Summary: The findings of Eric Archambault’s (2013) pilot study on the percentage of OA that is currently available are very timely, welcome and promising. The study finds that the percentage of articles published in 2008 that are OA in 2013 is between 42-48%. It does not estimate, however, when in that 5-year interval the articles were made OA. Hence the study cannot indicate what percentage of articles being published in 2013 is being made OA in 2013. Nor can it indicate what percentage of articles published before 2013 is OA in 2013. The only way to find that out is through a separate analysis of immediate Gold OA, delayed Gold OA, immediate Green OA, and delayed Green OA, by discipline, by year publication year, by OA year.
“This paper re-assesses OA availability in 2008”
For papers that were published in 2008 -- but
when were those articles made available OA?
8% of all articles published in 2008 (or 1/5 of the
42% that were OA) were made OA via Gold, which means they were made available OA in 2008.
But
34% (or 4/5 of the
42% that were OA) were either Green or hybrid Gold or delayed Gold [it is not at all clear why these were all conflated in the analysis]:
Of this 4/5 of what was made OA, it is likely that
the largest portion was Green. But
when each article was made Green OA is unknown. Some was made Green OA immediately in 2008; but some was
delayed Green – potentially up to any point in the interval between 2008 and the date the sampling was done.
For the proportion of the 4/5 OA that was
delayed Gold OA (i.e., made OA by the subscription publisher after 6-12 months or longer) that delay has to be calculated. (
Bjork and Laakso found that the second largest portion of OA was delayed Gold. The names of the delayed Gold journals are known, and so are their delay periods.)
The portion of the 4/5 OA that was hybrid Gold was made Gold OA immediately in 2008 by the publisher, but hybrid Gold represents the smallest portion of the 4/5 OA. The names of the hybrid Gold journals are known. Whether the articles were hybrid Gold or Green needs to be ascertained and separate calculation need to be made.
Until all this is known, it is not known what proportion of 2008 articles was OA in 2008. The rest of the findings are not about OA at all, but about
embargoed access through some indeterminate delay between 2008 and 2013 (5 years!).
“the tipping point for OA has been reached and… one can expect that, from the late 2000s onwards, the majority of published academic peer-reviewed journal articles were available for free to end-users. ”
But when? What publication date was accessible as of what OA date for that publication?
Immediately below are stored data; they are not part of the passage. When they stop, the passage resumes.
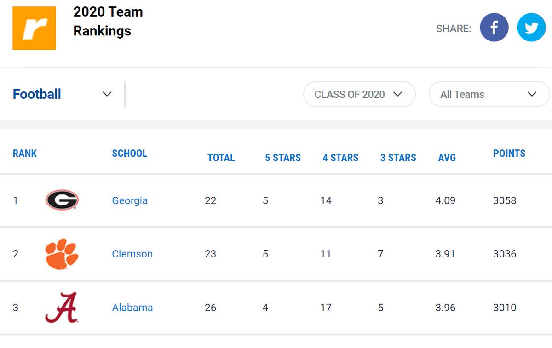Share rankings on Twitter
The height and width of the screenshot is (348, 552).
click(x=531, y=28)
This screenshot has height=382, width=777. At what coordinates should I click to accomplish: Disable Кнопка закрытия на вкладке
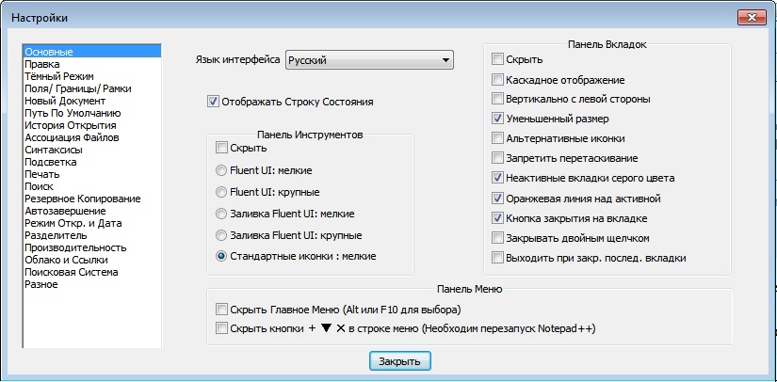pyautogui.click(x=498, y=218)
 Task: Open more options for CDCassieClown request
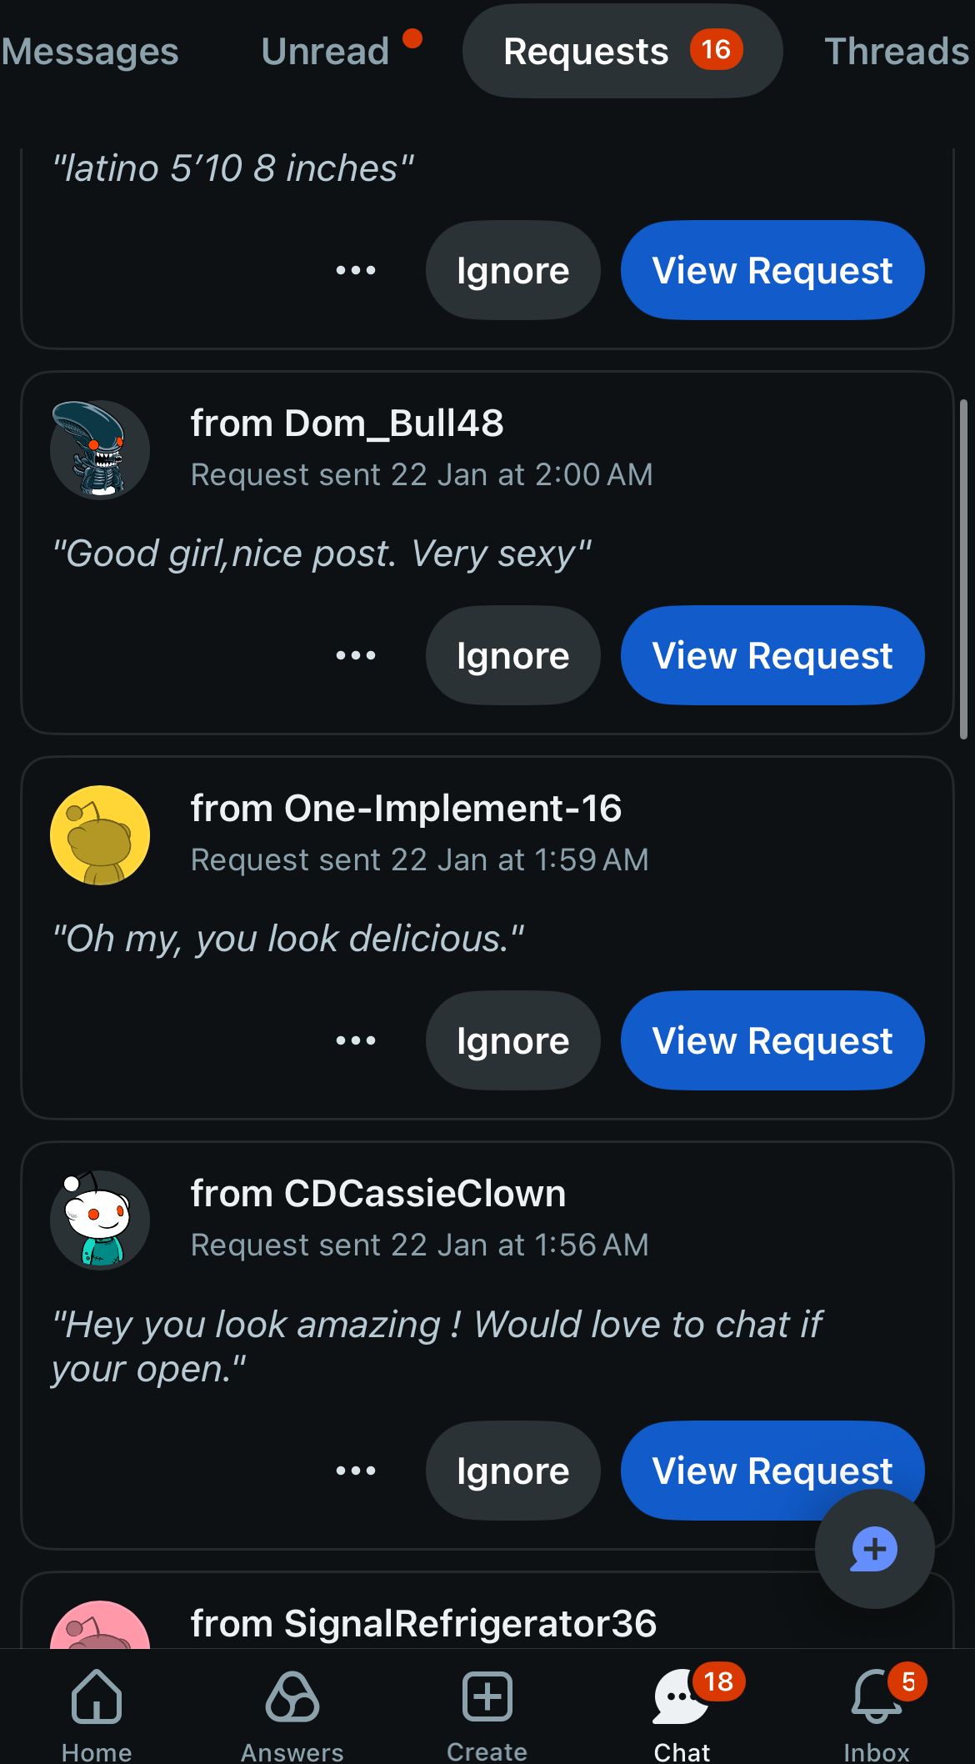click(356, 1471)
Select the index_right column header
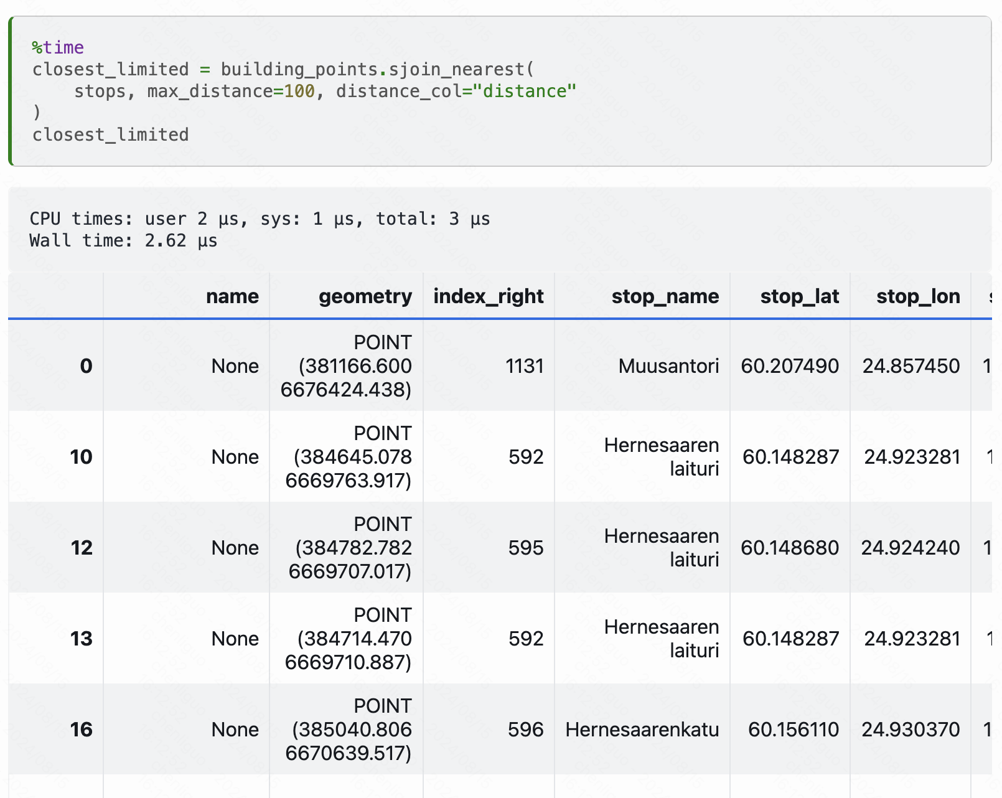This screenshot has width=1002, height=798. pos(489,296)
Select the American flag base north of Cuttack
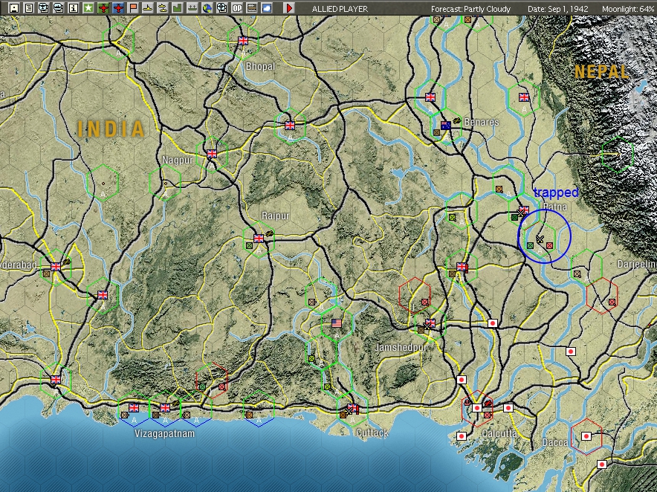 click(336, 324)
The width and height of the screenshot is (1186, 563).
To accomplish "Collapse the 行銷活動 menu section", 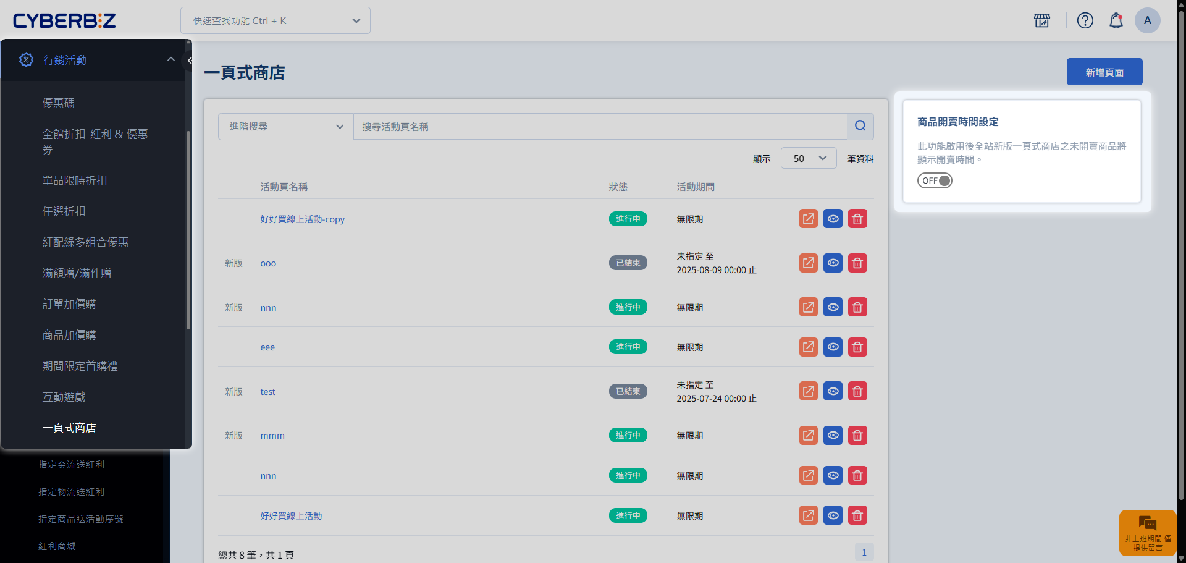I will pos(171,59).
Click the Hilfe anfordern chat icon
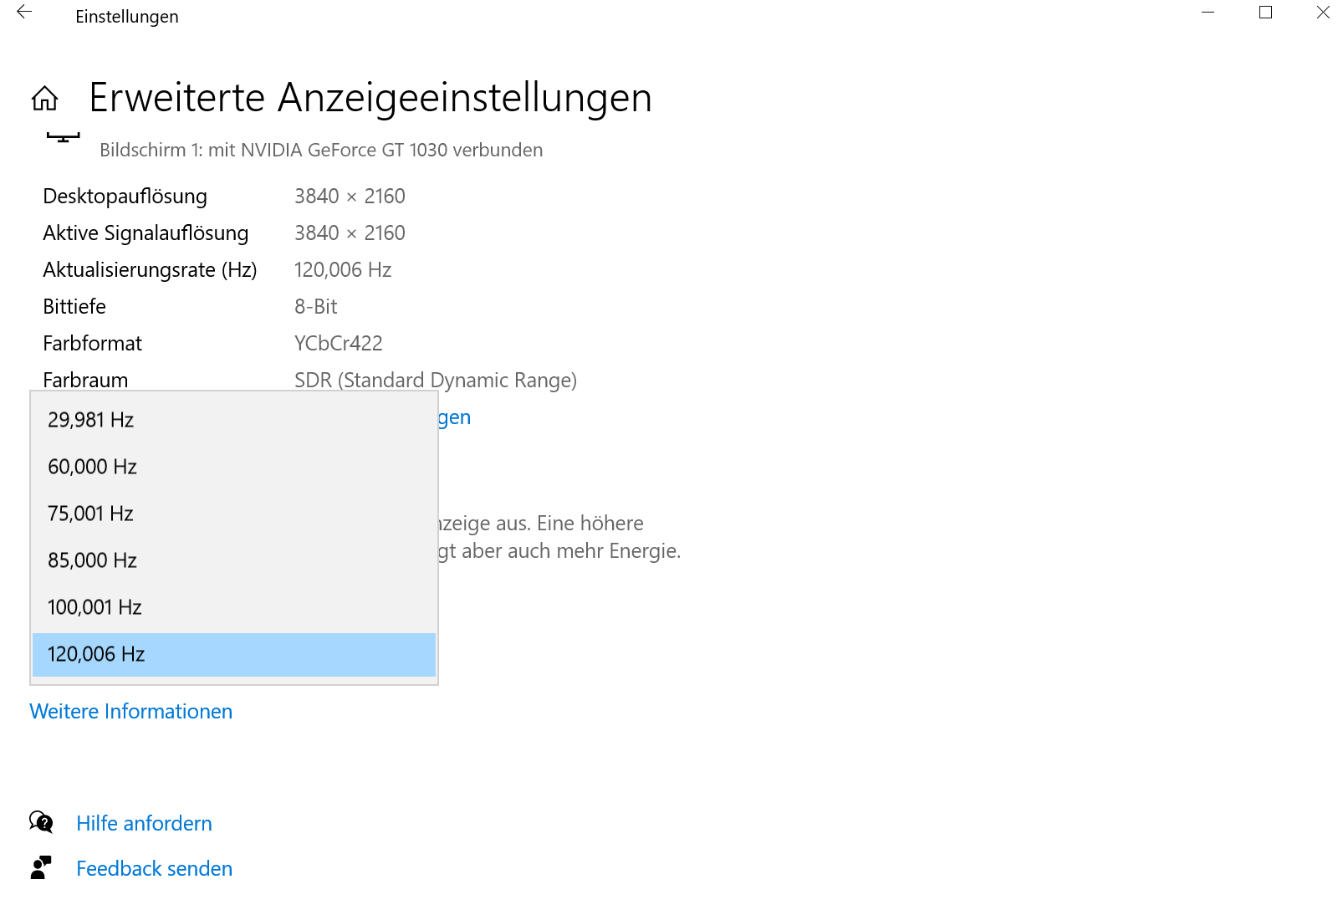 pyautogui.click(x=41, y=822)
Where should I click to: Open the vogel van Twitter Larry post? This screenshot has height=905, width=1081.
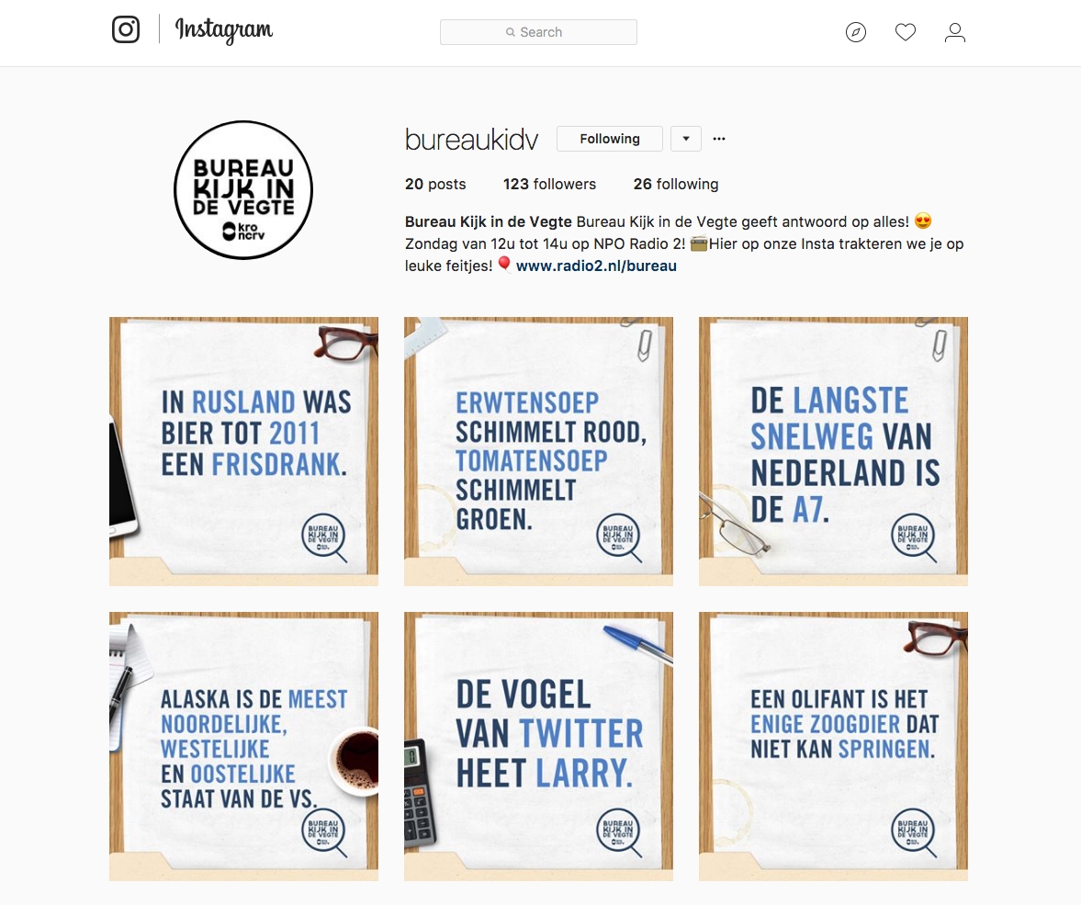pyautogui.click(x=538, y=746)
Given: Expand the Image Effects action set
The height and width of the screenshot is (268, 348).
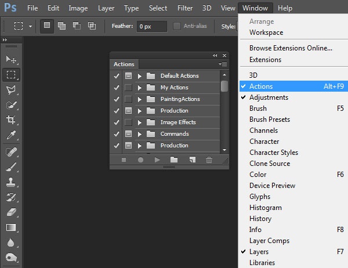Looking at the screenshot, I should [140, 122].
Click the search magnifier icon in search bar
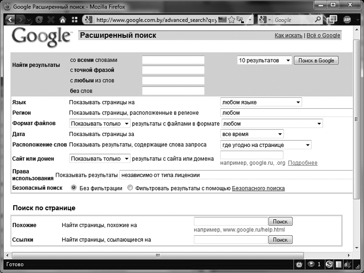Image resolution: width=364 pixels, height=273 pixels. pos(318,20)
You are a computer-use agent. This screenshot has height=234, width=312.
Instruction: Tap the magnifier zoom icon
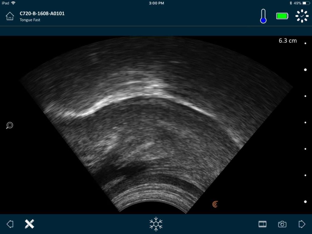(9, 125)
Otherwise this is not about OA (which means immediate online access) but about OA embargoes and delays. This is not what is meant by a “tipping point.”
“The paper presents the results for the pilot phase of a study that aims to estimate the proportion of peer-reviewed journal articles which are freely available, that is, OA for the last ten years (the pilot study is on OA availability in 2008). ”
This study seems to be on OA availability of 2008 articles, not OA availability in 2008. And availability somewhere within 10 years is not OA.
“An effective definition of OA for this study is the following: ‘OA, whether Green or Gold, is about giving people free access to peer-reviewed research journal articles. ”
(Free
online access. But to be OA, the access must be immediate, not delayed, and permanent, not temporary.)
“OA is rarely free”
This is not quite the point: It is
publication that is not free. Its costs must be paid for -- either via subscriptions, subsidies or publication charges.
Subscription fees cover publication costs by charging subscribers, for access. Author publication fees cover publication costs by charging authors, for
publication.
OA is simply toll-free online access, irrespective of whether publication is paid for via subscriptions, subsidies, or publication fees.
“Thus, the term toll-access, to distinguish the non-OA literature, is avoided here. ”
Toll access is the correct term when access must be paid for. This should not be conflated with how publication costs are paid for.
“The core use of Ulrich in this project was to calibrate the proportion of papers from each of 22 disciplines used to present disaggregated statistics. ”
But were the disciplines weighted also by their proportion of total annual article output?
(Treating disciplines as equal had been one of our mistakes, resulting in some discrepancies with Bjork & Laakso. When disciplines are properly weighted, our figures agree more with Bjork & Laakso’s. -- The remaining discrepancy is more challenging, and it is about the
uncertainty of when articles were made OA, in the case of Green: the publication date is not enough; nor the sampling date, unless it is in the same year! We are now conducting a study on publication date vs OA date, to estimate the proportion of immediate-Green vs the average latency of delayed Green compared to immediate Gold and delayed Gold.)
“When selecting journals to be included for an article-level database such as Scopus, deciding whether to include a journal has a direct impact on production costs and partly because of this, database publishers tend to have a bias towards larger journals”
True, but WoS and SCOPUS also have quality criteria, whereas Ulrichs does not. Ulrich can and does cover all.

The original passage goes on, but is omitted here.